Hibernating Posted on November 20, 2013

Home from a wintry dash to Krakow and Beaune, two of Europe’s best-preserved ancient towns. Beaune still has its girdle of walls; at Krakow they pulled them down and replaced them with a green belt charmingly called the Planty (can it really mean just that?), now a circular park of mature oaks and limes and planes. Every town should have one.

Home to find the new greenhouse ready for commissioning. Gulp. The plants that go in here depend entirely on me for their survival. The bench is a blank sheet, a bare wall, a challenge.
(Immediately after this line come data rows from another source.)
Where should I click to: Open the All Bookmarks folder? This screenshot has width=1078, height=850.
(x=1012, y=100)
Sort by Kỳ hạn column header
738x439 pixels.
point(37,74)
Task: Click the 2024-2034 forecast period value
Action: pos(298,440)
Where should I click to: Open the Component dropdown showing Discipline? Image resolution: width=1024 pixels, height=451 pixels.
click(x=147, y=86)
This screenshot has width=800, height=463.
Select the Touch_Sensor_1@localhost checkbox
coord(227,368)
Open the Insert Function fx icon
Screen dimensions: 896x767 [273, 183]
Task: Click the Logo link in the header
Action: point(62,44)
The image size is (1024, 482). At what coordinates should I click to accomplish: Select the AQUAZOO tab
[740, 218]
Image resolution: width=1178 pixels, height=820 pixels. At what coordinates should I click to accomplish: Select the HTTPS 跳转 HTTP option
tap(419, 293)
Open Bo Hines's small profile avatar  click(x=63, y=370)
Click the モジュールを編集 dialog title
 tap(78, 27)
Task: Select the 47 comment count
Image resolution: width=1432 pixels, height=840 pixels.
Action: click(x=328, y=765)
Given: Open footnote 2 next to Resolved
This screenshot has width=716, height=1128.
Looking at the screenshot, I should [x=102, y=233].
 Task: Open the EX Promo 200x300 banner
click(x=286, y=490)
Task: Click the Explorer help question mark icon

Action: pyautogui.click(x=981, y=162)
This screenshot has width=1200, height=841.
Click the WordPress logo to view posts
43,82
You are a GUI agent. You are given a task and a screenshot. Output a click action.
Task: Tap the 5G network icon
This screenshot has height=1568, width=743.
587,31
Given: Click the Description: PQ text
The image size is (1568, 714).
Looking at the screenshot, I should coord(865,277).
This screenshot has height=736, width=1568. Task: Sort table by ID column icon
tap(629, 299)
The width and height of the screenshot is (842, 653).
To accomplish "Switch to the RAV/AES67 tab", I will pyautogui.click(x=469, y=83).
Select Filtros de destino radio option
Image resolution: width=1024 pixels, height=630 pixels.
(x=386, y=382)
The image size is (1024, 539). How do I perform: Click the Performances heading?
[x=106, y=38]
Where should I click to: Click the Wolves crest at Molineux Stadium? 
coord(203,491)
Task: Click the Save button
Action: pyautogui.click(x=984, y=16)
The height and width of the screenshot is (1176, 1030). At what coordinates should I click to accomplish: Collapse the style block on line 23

Happily the last panes of glass have gone in just as the temperature falls to zero; the first inhabitants are genuine refugees; a cymbidium, some favourite pelargoniums from Saling Hall, some salvias still in bloom.

The lemon pot is too heavy for me to move from the verandah; shall I be able to keep it snug enough tucked up in fleece, with a glass roof but no walls? Not I fear if this winter is like the last.

But a score of pots of bulbs – also refugees, this time from the squirrels that have already been munching – gives the bench a look of purpose and hope. Snowdrops are poking up; I shall see them this winter in a completely different focus from the white rugs of the countryside. Iris reticulata is stirring. Worryingly a cyclamen the size of a Chelsea bun is not.